Archive for the ‘International Relations’ Category


img_9270On Thursday November 24th the IE Humanities Center hosted the second conference of the Cycle India: Present and Future, focusing this time on the subject of politics, under the title “Politics: the Largest Democracy”. This event was dedicated to the complex Indian political reality and the discussion panel included IE University’s IR Professor Babita Bhatt, Universidad Complutense’s Professor and expert on India Eva Borreguero and IE’s IR Academic Director Daniel Kselman, who acted as moderator.

Professor Kselman introduced the conversation speaking about the incredible diversity of India, a country with more than a billion people and 22 official languages and remembering how this “diversity in democracy” was thought impossible to survive at the time of its independence as, for example, Britain thought it was rather a civilization than a nation. However, as professor Kselman said “the diversity glues the country as they need one another” specially after configuring a multi party system, despite the different interests of state-level democracies, as well as national and regional parties, which has contributed to a progressive institutionalization of democracy.

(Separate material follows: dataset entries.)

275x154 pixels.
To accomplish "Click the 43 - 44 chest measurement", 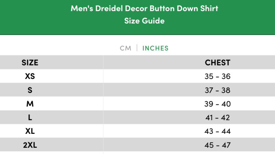I will (x=218, y=131).
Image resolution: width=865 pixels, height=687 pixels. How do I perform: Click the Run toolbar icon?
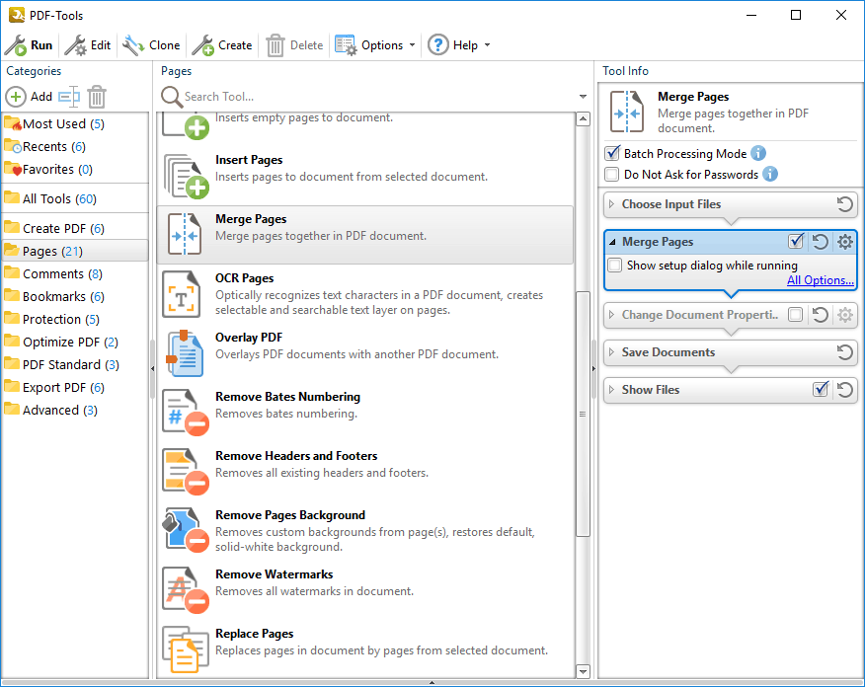16,45
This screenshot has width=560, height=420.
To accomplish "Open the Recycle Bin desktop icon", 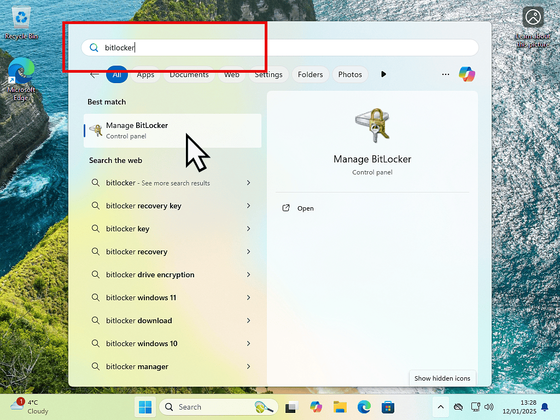I will [x=21, y=22].
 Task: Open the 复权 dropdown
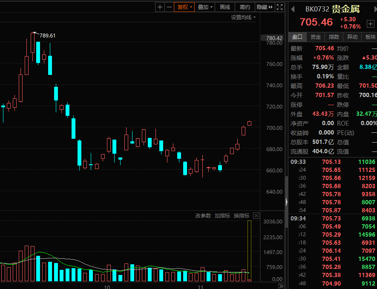(x=185, y=7)
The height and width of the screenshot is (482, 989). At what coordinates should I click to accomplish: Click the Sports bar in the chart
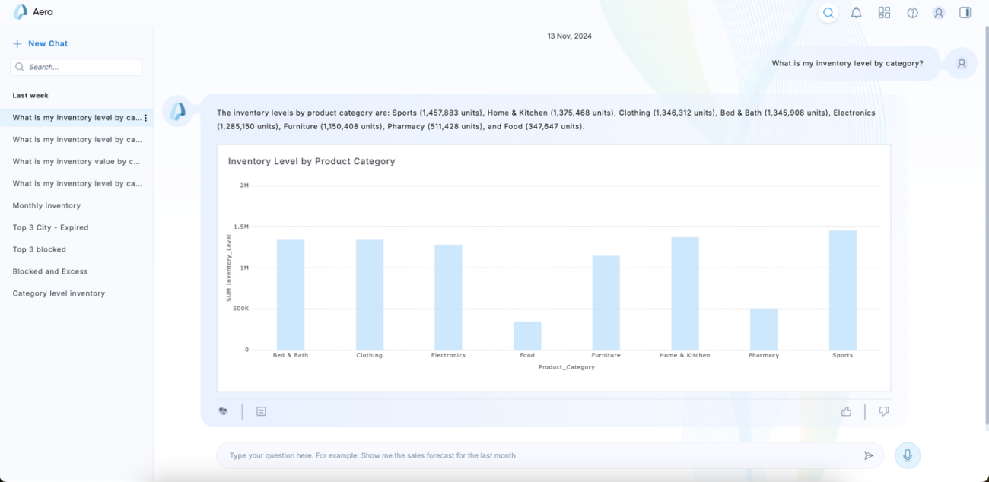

img_9272Professor Bhatt started the discussion on the first thematic block of the event focused on domestic policies of India, centered on the two parties that have ruled India since the independence, namely, the Indian National Congress (I.N.C.) and Bharatiya Janata Party (B.J.P). After explaining the common view of each of them (I.N.C. is considered a dynastic party of the Nehru-Gandhi family and B.J.P. a pro Hinduist nationalist party), it was inevitable to talk about current Indian prime minister, Narendra Modi. Professor Bhatt gave an exhaustive description of the controversial figure, often compared to Trump or Putin and of his intention to project an image of a C.E.O rather than a politician, of an honest man who is an example of social promotion (he comes from a humble background), dedicated to his country (a single man whose only concern is the welfare of the Indians) with a successful record (as governor of Gujarat he got its economy increased by double figures during his term in office). The panel then analysed his two years in office and the recent issue of the demonetization and how could it affect the average citizen as well as politics in terms of party funding.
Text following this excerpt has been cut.